Thomas Frampton, an expert in criminal law and constitutional procedure, will join the University of Virginia School of Law faculty as an associate professor of law this summer. 

Frampton is currently a Climenko Fellow at Harvard Law School and lecturer on law who split his time between Harvard, where he taught legal research and writing, and pro bono practice in Louisiana.  

He began his career with the Orleans Public Defenders after graduating from the University of California, Berkeley School of Law in 2012, and following a pair of clerkships. In addition, he holds bachelor’s and master’s degrees in American studies from Yale University.  

“Thomas Frampton’s integration of his ground-level view of the criminal justice system with doctrinal sophistication makes his scholarship relevant not only to other scholars, but also to lawyers and judges,” Dean Risa Goluboff said. “Such engaged scholarship is a hallmark of our distinguished criminal justice faculty, and he will be a wonderful addition to that tradition.” 

Frampton’s recent scholarship is highly focused on the “carceral state,” which refers to mass incarceration in contemporary America, particularly in light of discrepancies based on race and social position. 

“One of the essential challenges in the study and teaching of criminal law today is to grapple with the extraordinary explosion of the carceral state in this country over the past few decades,” Frampton said. “Certainly having a little bit of time in practice has reinforced and enriched that perspective, and I hope that I am able to bring some of that experience into the classroom.” 

His paper “The Jim Crow Jury,” which was published in the Vanderbilt Law Review in 2018, has recently gained traction in light of the recent U.S. Supreme Court case Ramos v. Louisiana. The court cited his paper twice in affirming that jury verdicts in criminal trials must be unanimous, something that not all states required. Frampton’s paper had previously been cited in a number of amicus briefs before the court in that case.  

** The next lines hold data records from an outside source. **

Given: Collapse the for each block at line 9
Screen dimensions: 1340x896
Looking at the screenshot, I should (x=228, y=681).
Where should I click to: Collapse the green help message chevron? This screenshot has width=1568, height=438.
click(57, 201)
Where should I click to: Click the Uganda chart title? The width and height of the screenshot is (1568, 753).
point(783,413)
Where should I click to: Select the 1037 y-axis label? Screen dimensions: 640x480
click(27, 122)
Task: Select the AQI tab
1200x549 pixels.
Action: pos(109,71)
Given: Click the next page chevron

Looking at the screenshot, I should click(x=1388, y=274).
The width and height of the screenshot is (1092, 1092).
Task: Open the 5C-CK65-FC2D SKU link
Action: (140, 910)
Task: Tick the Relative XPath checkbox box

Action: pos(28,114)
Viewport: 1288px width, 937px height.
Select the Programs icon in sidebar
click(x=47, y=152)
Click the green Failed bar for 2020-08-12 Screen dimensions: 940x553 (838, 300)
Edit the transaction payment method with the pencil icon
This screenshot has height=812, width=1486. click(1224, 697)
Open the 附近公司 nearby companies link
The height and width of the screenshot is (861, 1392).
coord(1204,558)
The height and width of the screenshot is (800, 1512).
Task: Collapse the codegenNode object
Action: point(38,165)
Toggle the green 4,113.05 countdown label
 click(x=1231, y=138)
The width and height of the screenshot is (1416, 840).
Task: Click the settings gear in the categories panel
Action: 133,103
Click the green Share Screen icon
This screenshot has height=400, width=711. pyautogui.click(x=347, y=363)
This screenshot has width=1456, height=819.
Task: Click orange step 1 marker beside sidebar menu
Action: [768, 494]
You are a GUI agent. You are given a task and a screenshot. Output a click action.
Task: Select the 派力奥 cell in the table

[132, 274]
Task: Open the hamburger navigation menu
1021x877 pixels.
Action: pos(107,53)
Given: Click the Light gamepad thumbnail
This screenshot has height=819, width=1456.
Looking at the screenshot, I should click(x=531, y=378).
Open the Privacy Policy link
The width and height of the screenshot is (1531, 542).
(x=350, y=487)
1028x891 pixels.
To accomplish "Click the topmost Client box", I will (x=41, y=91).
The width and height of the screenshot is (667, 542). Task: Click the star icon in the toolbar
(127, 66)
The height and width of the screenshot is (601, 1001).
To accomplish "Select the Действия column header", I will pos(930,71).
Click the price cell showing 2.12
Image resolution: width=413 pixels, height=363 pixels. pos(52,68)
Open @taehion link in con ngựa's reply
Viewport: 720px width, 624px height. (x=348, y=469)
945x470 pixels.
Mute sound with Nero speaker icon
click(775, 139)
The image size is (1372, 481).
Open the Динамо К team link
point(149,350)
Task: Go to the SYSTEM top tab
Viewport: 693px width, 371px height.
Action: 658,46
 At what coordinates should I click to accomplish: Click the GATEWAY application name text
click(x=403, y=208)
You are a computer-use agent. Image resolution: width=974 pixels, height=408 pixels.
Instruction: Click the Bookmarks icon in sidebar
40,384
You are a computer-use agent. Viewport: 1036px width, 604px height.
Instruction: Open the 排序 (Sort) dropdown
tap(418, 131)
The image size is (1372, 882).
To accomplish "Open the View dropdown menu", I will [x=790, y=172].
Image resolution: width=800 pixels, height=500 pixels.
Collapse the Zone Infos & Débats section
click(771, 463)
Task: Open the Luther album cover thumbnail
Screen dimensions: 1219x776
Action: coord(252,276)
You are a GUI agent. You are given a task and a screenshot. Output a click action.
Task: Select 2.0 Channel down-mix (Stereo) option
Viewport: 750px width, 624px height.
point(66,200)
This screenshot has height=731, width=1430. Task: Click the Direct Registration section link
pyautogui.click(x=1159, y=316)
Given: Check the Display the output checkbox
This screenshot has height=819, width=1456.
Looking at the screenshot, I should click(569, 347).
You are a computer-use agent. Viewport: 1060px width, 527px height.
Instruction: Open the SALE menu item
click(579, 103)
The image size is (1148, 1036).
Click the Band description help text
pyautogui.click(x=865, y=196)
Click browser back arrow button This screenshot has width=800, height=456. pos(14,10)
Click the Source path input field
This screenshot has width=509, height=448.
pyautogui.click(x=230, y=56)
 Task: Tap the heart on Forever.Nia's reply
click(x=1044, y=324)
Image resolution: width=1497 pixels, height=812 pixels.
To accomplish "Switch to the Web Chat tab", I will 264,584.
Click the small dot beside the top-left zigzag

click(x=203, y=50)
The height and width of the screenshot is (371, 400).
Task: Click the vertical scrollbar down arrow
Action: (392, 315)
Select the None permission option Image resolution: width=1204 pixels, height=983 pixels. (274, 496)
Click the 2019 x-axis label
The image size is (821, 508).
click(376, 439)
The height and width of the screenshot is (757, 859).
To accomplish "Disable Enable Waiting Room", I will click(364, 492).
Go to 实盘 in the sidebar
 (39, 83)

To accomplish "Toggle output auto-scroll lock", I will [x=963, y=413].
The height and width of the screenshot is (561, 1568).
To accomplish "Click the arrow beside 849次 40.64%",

“The Jim Crow jury never fell,” he writes in the paper’s abstract, referring to the way juries have been stacked against African Americans from after the Civil War to today.  

His latest paper, “For Cause: Rethinking Racial Exclusion and the American Jury,” was published in April in the Michigan Law Review. 

As a public defender, Frampton witnessed numerous problems related to race and justice, including jury fairness, firsthand. He was a trial attorney who also assisted on “special litigation” when his fellow attorneys encountered unusual problems, often constitutional in nature. 

Frampton will teach first-year students Criminal Law and Criminal Procedure. He said he looks forward to serving as a mentor to students who may be considering criminal law. 

“It’s a pretty extraordinary way to cut your teeth as a young lawyer,” he said of public defense work. “There is a huge and pressing need to go into that arena.” 

He also looks forward to developing his scholarship with the feedback of colleagues he admires, and in some cases has cited, he said, including criminal law experts Josh Bowers, Darryl Brown ’90 and Anne Coughlin, and race and law expert Kim Forde-Mazrui.  

Bowers, who worked with the Bronx Defenders early in his career, said Frampton adds novel academic insight, informed by practice, as well as an enthusiasm to which students will respond.  

“I am extremely excited for Thomas Frampton to join UVA Law,” Bowers said. “Frampton’s jury scholarship is genuinely groundbreaking and valuable. He demonstrates that problems of racial exclusion extend well beyond the use of preemptory challenges. This work is academically rigorous, original and refreshingly informed by practice. He has already shifted how I think about my own teaching and writing. 

“Moreover, he is clearly a generous colleague and an effective and creative educator. I am confident he will be an absolute hit with students.”  

After law school, Frampton clerked for Judge Jack B. Weinstein of the U.S. District Court for the Eastern District of New York and Judge Diane P. Wood of the U.S. Court of Appeals for the Seventh Circuit.  

He was a member of the California Law Review and editor of the Berkeley Journal of Employment and Labor Law. He won the highest graduation honors for scholarship and advocacy, and for academic writing.  

In addition to writing about jury discrimination and other criminal law topics, he has a continued scholarly interest in constitutional law, civil rights litigation and labor law.